• **Exercise description**:
The lines to return are those below that contain the word "agent".

------------------------------------------------

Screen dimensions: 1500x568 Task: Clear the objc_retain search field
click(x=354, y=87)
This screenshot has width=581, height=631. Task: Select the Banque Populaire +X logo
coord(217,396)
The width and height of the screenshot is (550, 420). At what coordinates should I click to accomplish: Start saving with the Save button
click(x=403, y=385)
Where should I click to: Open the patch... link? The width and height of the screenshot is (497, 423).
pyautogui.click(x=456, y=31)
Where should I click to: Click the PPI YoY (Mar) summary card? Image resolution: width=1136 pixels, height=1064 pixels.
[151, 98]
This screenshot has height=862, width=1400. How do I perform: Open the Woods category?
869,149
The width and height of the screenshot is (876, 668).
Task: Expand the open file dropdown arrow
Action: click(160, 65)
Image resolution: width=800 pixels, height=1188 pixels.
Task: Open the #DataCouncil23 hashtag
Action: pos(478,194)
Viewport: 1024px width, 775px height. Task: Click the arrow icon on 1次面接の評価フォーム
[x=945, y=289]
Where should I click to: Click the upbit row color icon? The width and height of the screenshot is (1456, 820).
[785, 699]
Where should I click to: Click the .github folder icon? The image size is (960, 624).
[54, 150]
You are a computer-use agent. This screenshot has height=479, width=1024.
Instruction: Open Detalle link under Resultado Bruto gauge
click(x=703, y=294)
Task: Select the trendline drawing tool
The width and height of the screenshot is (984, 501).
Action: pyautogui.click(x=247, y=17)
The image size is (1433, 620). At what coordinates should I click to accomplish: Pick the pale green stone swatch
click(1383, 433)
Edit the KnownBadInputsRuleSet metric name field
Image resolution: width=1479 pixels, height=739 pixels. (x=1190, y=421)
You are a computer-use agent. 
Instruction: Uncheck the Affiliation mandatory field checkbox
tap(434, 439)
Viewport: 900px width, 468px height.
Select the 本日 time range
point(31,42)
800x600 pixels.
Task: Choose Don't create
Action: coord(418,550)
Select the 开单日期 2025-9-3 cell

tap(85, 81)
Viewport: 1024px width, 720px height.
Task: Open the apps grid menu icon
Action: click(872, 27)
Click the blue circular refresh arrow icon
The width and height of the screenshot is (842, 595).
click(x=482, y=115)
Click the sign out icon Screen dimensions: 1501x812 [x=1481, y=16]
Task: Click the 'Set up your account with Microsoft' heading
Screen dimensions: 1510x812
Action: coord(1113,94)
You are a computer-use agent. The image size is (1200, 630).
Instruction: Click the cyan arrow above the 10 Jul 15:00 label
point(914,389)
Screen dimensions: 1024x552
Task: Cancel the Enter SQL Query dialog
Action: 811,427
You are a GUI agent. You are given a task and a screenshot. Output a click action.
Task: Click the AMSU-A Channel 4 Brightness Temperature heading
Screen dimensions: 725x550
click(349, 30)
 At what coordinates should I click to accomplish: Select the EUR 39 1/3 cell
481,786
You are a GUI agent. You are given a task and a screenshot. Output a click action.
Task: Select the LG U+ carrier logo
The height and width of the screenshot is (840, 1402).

------------------------------------------------

• **Your response**:
You are a computer-use agent. This screenshot has height=479, width=1024.
You are a computer-use agent. 
You are a computer-use agent. The image size is (1200, 630).
You are a GUI agent. You are given a task and a screenshot. Output a click action.
You are a GUI agent. You are given a task and a screenshot. Output a click action.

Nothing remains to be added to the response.